§ Task item: Every record shown below should be duplicated exactly.
........
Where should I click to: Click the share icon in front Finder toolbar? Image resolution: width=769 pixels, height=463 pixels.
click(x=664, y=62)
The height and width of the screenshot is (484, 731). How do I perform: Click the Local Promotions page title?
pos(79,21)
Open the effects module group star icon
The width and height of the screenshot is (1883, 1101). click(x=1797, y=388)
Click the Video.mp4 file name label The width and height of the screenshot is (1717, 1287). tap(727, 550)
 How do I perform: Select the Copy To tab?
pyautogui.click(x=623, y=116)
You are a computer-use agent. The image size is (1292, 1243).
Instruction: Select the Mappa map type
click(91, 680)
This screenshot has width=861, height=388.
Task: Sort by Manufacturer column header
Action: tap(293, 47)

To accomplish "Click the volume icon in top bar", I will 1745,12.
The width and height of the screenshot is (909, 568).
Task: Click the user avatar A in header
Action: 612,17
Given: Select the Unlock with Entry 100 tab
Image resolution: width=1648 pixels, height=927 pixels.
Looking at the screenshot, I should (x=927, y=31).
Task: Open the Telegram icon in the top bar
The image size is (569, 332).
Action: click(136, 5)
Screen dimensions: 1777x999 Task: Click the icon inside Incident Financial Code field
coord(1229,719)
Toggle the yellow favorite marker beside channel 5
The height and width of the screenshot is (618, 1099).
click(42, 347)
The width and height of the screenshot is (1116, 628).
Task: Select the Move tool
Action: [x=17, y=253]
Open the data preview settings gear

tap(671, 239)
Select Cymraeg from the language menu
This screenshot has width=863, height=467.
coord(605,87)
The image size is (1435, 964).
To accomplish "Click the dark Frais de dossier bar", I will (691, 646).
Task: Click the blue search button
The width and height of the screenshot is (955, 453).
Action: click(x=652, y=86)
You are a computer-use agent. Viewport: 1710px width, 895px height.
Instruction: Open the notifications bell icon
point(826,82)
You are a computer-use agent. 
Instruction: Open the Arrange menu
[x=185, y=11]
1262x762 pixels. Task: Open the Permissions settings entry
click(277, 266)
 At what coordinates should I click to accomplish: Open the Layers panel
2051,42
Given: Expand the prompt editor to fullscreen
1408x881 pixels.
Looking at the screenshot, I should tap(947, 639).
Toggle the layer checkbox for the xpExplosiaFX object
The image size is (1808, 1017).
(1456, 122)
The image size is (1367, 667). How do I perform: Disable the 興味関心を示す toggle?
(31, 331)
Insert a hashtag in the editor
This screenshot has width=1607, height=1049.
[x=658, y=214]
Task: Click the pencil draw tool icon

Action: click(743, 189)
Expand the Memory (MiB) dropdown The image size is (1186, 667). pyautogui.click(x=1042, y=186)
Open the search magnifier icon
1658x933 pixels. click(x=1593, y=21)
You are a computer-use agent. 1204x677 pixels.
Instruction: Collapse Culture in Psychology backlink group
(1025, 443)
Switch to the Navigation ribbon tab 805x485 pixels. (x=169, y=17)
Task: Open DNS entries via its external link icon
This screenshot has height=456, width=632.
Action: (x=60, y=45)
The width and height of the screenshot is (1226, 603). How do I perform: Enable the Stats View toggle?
........
§ Exercise result:
Where should I click to: Click the share icon in front Finder toolbar? Image resolution: width=769 pixels, height=463 pixels.
click(x=664, y=62)
The height and width of the screenshot is (484, 731). How do I perform: Click the Local Promotions page title?
pos(79,21)
Open the effects module group star icon
The width and height of the screenshot is (1883, 1101). click(x=1797, y=388)
Click the Video.mp4 file name label The width and height of the screenshot is (1717, 1287). tap(727, 550)
 How do I perform: Select the Copy To tab?
pyautogui.click(x=623, y=116)
You are a computer-use agent. The image size is (1292, 1243).
Instruction: Select the Mappa map type
click(91, 680)
This screenshot has width=861, height=388.
Task: Sort by Manufacturer column header
Action: tap(293, 47)

To accomplish "Click the volume icon in top bar", I will 1745,12.
The width and height of the screenshot is (909, 568).
Task: Click the user avatar A in header
Action: 612,17
Given: Select the Unlock with Entry 100 tab
Image resolution: width=1648 pixels, height=927 pixels.
Looking at the screenshot, I should (x=927, y=31).
Task: Open the Telegram icon in the top bar
The image size is (569, 332).
Action: click(136, 5)
Screen dimensions: 1777x999 Task: Click the icon inside Incident Financial Code field
coord(1229,719)
Toggle the yellow favorite marker beside channel 5
The height and width of the screenshot is (618, 1099).
click(42, 347)
The width and height of the screenshot is (1116, 628).
Task: Select the Move tool
Action: [x=17, y=253]
Open the data preview settings gear

tap(671, 239)
Select Cymraeg from the language menu
This screenshot has width=863, height=467.
coord(605,87)
The image size is (1435, 964).
To accomplish "Click the dark Frais de dossier bar", I will (691, 646).
Task: Click the blue search button
The width and height of the screenshot is (955, 453).
Action: click(x=652, y=86)
You are a computer-use agent. Viewport: 1710px width, 895px height.
Instruction: Open the notifications bell icon
point(826,82)
You are a computer-use agent. 
Instruction: Open the Arrange menu
[x=185, y=11]
1262x762 pixels. Task: Open the Permissions settings entry
click(277, 266)
 At what coordinates should I click to accomplish: Open the Layers panel
2051,42
Given: Expand the prompt editor to fullscreen
1408x881 pixels.
Looking at the screenshot, I should tap(947, 639).
Toggle the layer checkbox for the xpExplosiaFX object
The image size is (1808, 1017).
(1456, 122)
The image size is (1367, 667). How do I perform: Disable the 興味関心を示す toggle?
(31, 331)
Insert a hashtag in the editor
This screenshot has width=1607, height=1049.
[x=658, y=214]
Task: Click the pencil draw tool icon

Action: click(743, 189)
Expand the Memory (MiB) dropdown The image size is (1186, 667). pyautogui.click(x=1042, y=186)
Open the search magnifier icon
1658x933 pixels. click(x=1593, y=21)
You are a computer-use agent. 1204x677 pixels.
Instruction: Collapse Culture in Psychology backlink group
(1025, 443)
Switch to the Navigation ribbon tab 805x485 pixels. (x=169, y=17)
Task: Open DNS entries via its external link icon
This screenshot has height=456, width=632.
Action: (x=60, y=45)
The width and height of the screenshot is (1226, 603). How do I perform: Enable the Stats View toggle?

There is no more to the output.